My last two posts were Medicine Wheels and Dreamcatchers for a couple of reasons. Of course the Medicine Wheels help me introduce Cornel Pewewardy's masterful use of the Wheel from his own tradition to create a holistic plan for reaching students with multiple intelligences. My other reason is that I also needed a way to introduce my own wheel-like design for a creative plan for interconnected teaching and learning:
I began my blog talking about taking a sunwise
journey to discover if I could find ways to become a more creative
teacher. I digressed for many posts to plunge right in to strategies
for developing listening skills. I digressed for a reason -- as a
teacher myself, I don't like theory disconnected from practice, and I
wanted to give my readers right off the bat some examples of the kinds
of things I had found on my journey.
Now it's time to back up somewhat to fit what we've been talking about into perspective. I feel the need to fit what I'm talking about into the big picture of creative planning. And the big picture for me is my wheel above. It has in it all the components for creative planning that I will talk about in this blog.
I started my blog, you see, with listening skills -- how to focus students' attention -- and this fits into my wheel under the quadrant "Connect", for it is here teacher and student begin an exploration together, by connecting with each other, by connected to previous learning, by connecting to the outside world, etc. I deliberately wanted to connect with you, my reader, from the beginning, by giving you practical, day-to-day tips you could use in your own planning.
Now I want to begin to fit things I talk about into this larger context of Creative Planning for Interconnected Teaching and Learning. So bear with me.
Back in the north on my sunwise journey, I needed to take care that the balance between research and practice would be correct. Predictably, I got stuck. I was stuck for a very long time, going nowhere, writing too much or too little or nothing at all, and there was no wonder or joy to be found in the north, where wisdom resides. Significantly, it was another bitter winter in Minnesota and on evenings and weekends, I burned up the woodpile and all the scrap lumber in the garage as I sat at my desk, got up to stoke the fireplace and stomped back to my chair.
I was stuck in my thinking about all the aspects of creative planning -- there was holism, a balanced curriculum, constructivist planning, grouping arrangements, types of resources, and types of strategies, both for accessing information and reporting information. To be stuck in this theoretical web was not moving me forward in the practical world where I lived and worked with my colleagues.
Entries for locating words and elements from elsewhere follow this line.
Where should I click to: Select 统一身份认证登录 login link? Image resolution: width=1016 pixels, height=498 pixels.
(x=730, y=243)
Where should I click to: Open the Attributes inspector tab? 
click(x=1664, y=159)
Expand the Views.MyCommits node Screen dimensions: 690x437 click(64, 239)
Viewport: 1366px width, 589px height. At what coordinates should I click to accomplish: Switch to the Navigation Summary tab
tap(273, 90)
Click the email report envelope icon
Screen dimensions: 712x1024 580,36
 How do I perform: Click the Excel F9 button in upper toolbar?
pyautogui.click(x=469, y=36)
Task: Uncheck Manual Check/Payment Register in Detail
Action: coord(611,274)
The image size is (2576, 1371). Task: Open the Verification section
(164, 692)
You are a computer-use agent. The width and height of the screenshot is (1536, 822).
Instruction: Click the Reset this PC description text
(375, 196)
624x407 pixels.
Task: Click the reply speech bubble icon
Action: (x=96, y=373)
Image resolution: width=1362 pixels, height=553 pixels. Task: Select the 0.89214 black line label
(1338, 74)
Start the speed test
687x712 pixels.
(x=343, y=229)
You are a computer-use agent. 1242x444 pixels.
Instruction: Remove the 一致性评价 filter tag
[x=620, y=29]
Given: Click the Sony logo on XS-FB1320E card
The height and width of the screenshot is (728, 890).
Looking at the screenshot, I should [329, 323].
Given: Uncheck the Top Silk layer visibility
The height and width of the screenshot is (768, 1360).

Artist and fellow teacher Bill Slack (whose art adorns my book, Creative Planning Resource, which makes me very proud) suggested I take a break from words and draw my ideas. Clever man. I needed to know and show what my book about creative planning looked like as well as what my book was going to say.
Bill gave me a drawing of one of his ideas and then, when I drew my own, writer's block was released. My Interconnected Design clarified how all I had gathered might be arranged for creative teaching and learning. It was no little doodle.
Even though the drawing was a mere swirl with pen across paper when I did it, it was intuitively correct, and I could see where all the parts of my journey fit it. To me, at first, it resembled the cross section of a seashell. A colleague said it looked like a propeller or maybe a hubcap; another said it was like a section of the double helix, that spiraling staircase of DNA; a third said it was like some Thing under a microscope from CSI. Certainly not elegant, it was still for me the right graphic for several reasons.
Classically circular, it symbolizes holism. It is not a Medicine Wheel but a spiral, representing a wheel in time, with a gap at the top that is open to past and future. This suits a way of thinking about time for many indigenous people that says we are all moving events within a moving universe, shaped by and shaping our environment, with no starting or ending points.
This same idea was applied to American education by John Dewey as cyclic, recursive or dialectic learning, in which meeting an objective and assessing success are not ends in themselves but remain open-ended. Each educational experience is generated from what went before and generates new experiences, with meaningful ideas growing from and leading to related ideas, questions and problems. Thus was born our time-honored, familiar notion of spiraling curriculum and its companion, spiraling planning, or one coil unwinding into another as we develop a theme.
Another influence on my design is the theory that the number four contributes to harmony and balance, especially when applied to information on wheel analogies. This idea is reflected in my spiral, which is divided into four pie-shaped chambers of time for creatively planning events with and for students.
The design is interconnected, with influences in each event to be understood as flowing back and forth, as do dynamic and evolving aspects of creative planning in real life. In each event, decisions are up to individual teachers about when and how fast to move along. The events are driven by the propeller, if you will, in the center. The four blades represent choices to be made among grouping arrangements, resources and two categories of strategies.
At the core of the design is the whole child, who is surrounded by a balanced curriculum, around both of which all plans for teaching and learning revolved. Looking up through the gap, teachers and learners consider what has gone before and what should come next. The outside rim represents the continuing goal for creative planning: the development of interconnected student behaviors.
Now that I had a visual that represented my ideas as concisely -- if imperfectly -- as I could, I was as close as I could get to a definition of creative planning that might make me a better teacher.